Microphones and your pedals
The first thing to note is that pedals (and processors) are designed for a certain level at the input. A proper input level is extremely important to the performance of the pedal. Effects will respond differently to variances in the input level. This can be good or bad but the impact is there and should be considered. The mics harp players use can vary greatly in their output levels and on average can be 2 to 5 times the level of a guitar pickup. Then there are volume controls on mics to consider, speaking for myself, my effects are design for the volume control to be maxed out. I had to do it this way because not all mics have volume controls.

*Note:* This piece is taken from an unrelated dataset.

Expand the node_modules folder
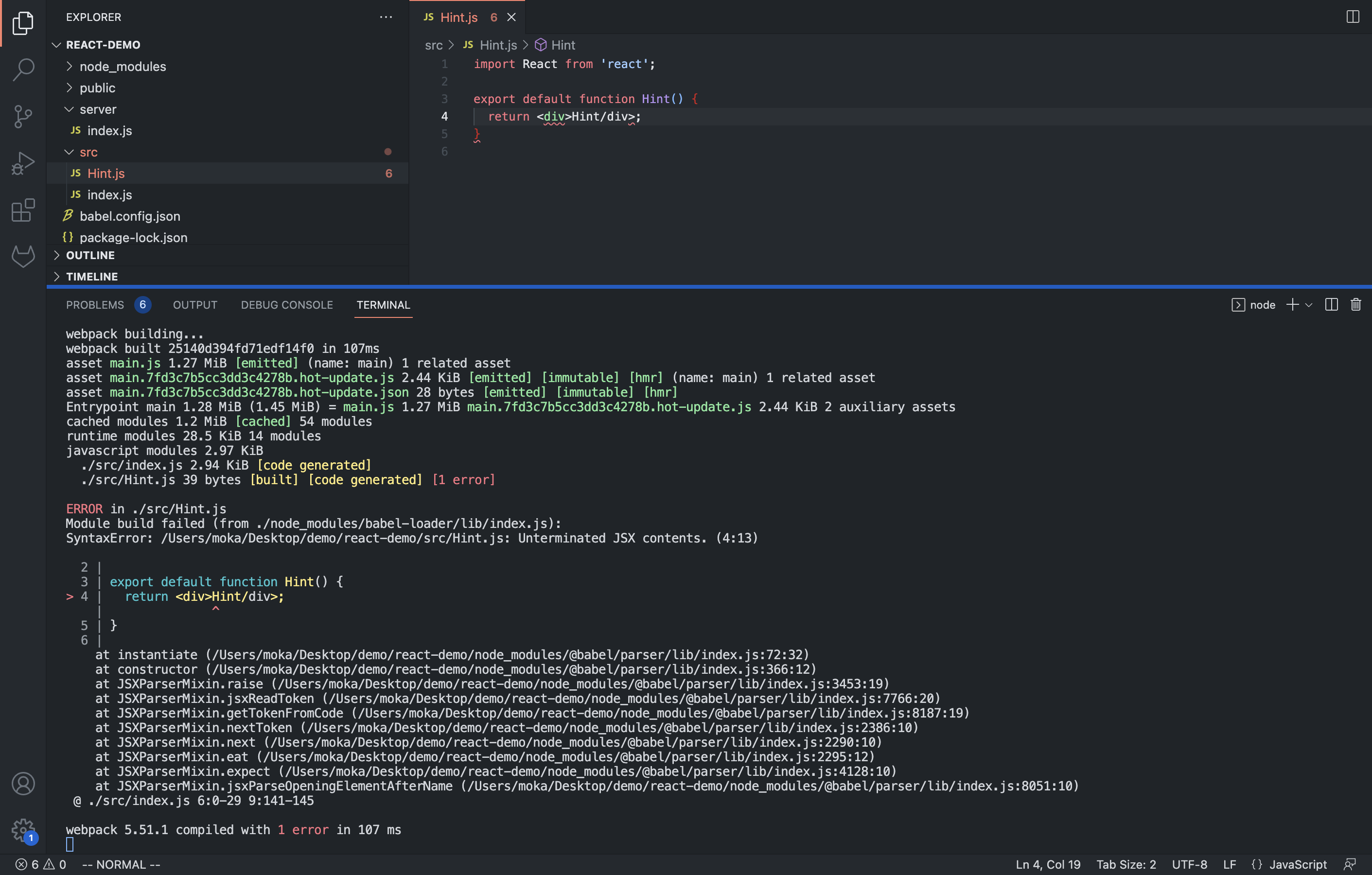tap(123, 67)
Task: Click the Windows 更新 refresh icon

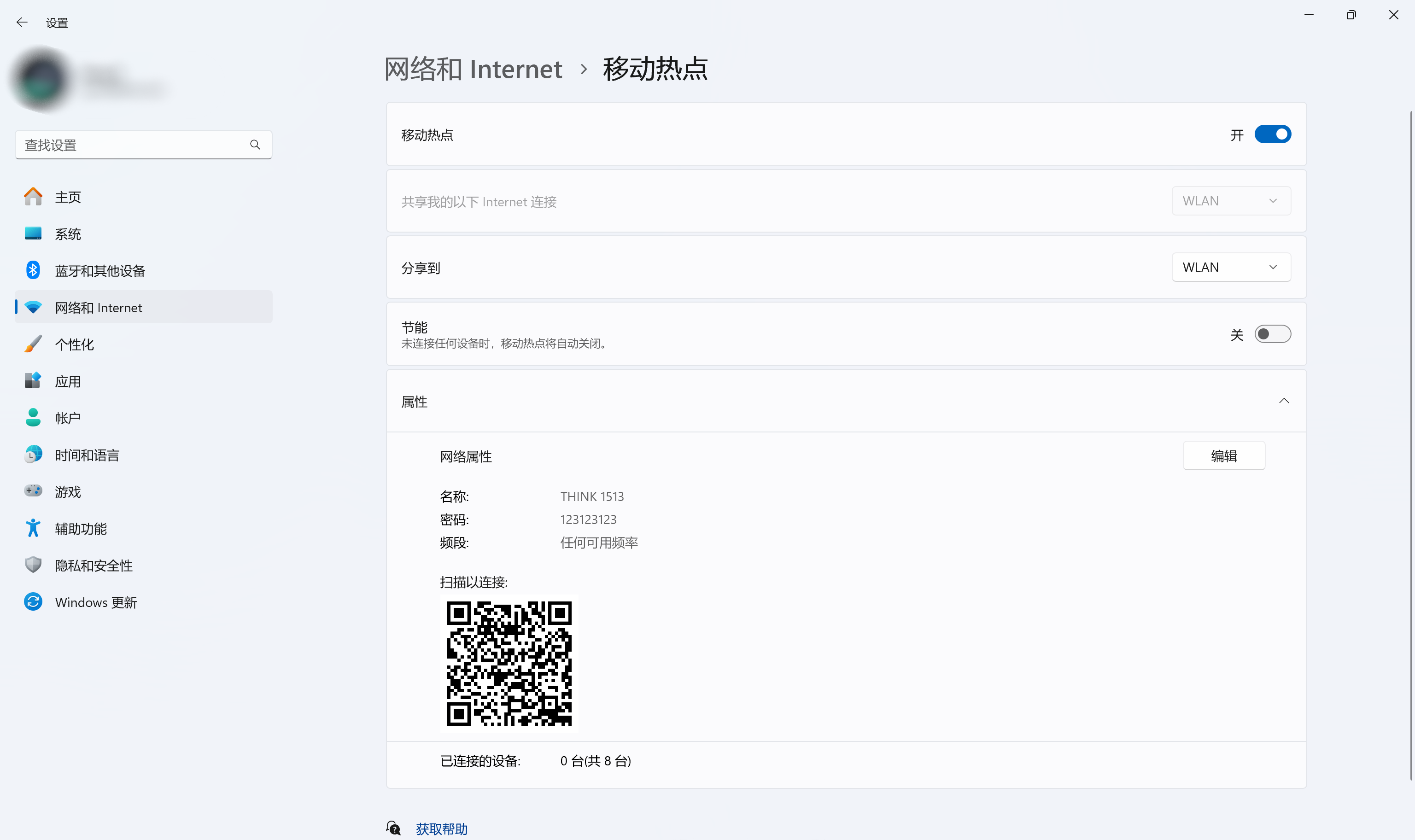Action: [33, 602]
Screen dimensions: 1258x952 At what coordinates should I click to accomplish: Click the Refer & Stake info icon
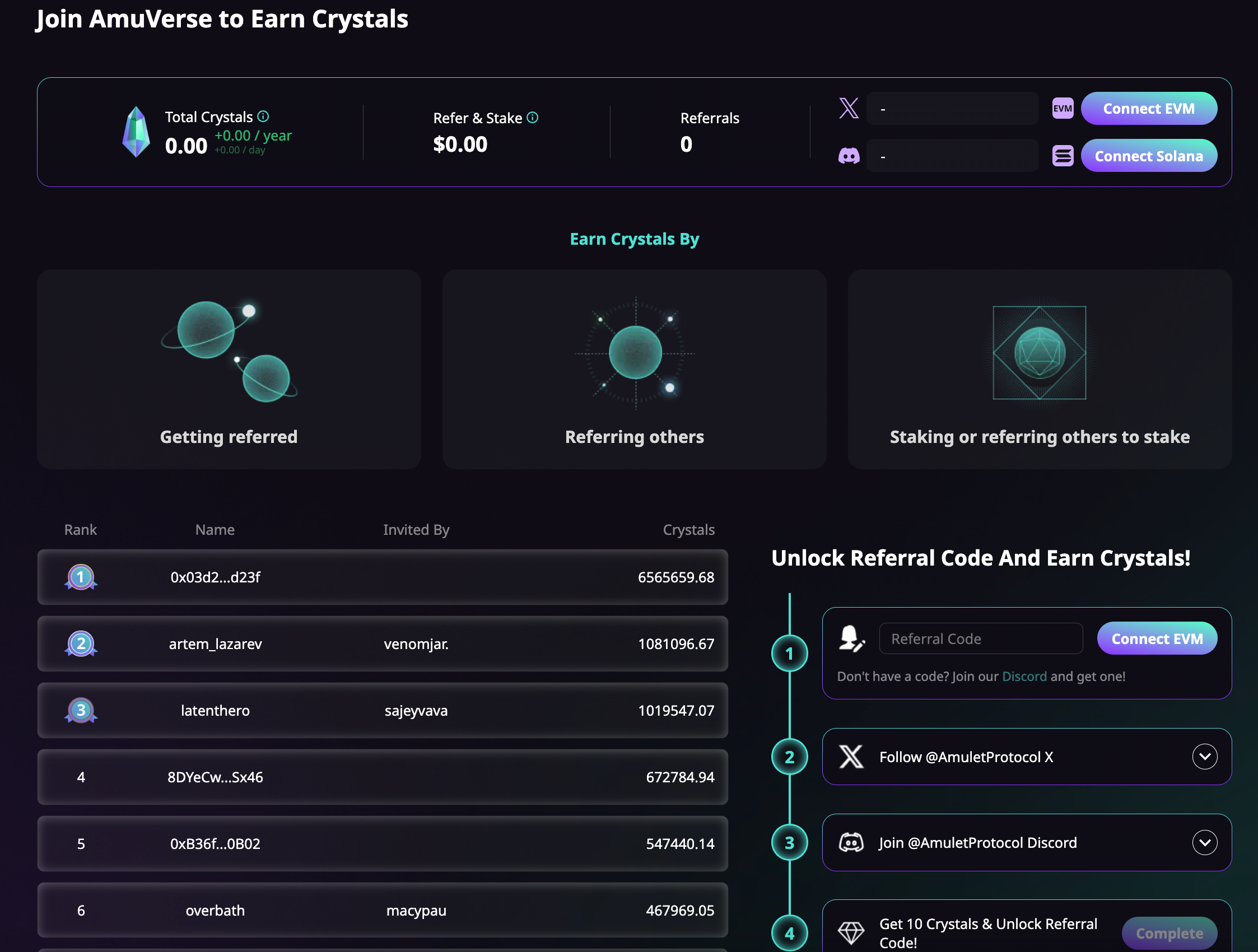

Impedance is also very important; all effect pedals that I know of are designed with a ¼” high impedance input. Microphones vary in impedance, some are high and some are low. Usually a high impedance microphone will use a ¼” cable while a low impedance microphone will use an XLR cable. THIS IS NOT ALWAYS THE CASE, some low impedance microphones are wired to a ¼” cable causing a mismatch in impedance and a large drop in signal level. These microphones will not work properly with an effect pedal. One of the biggest issues that I see is with Shaker mics where a low impedance element is wired to a 1/4" high impedance cable and there is no matching transformer. This mic produces a very low level which works into a guitar amp but the signal is too low to drive effect pedals. A low impedance mic can be used properly with effect pedals as long as there is an impedance matching transformer between the mic and the pedal.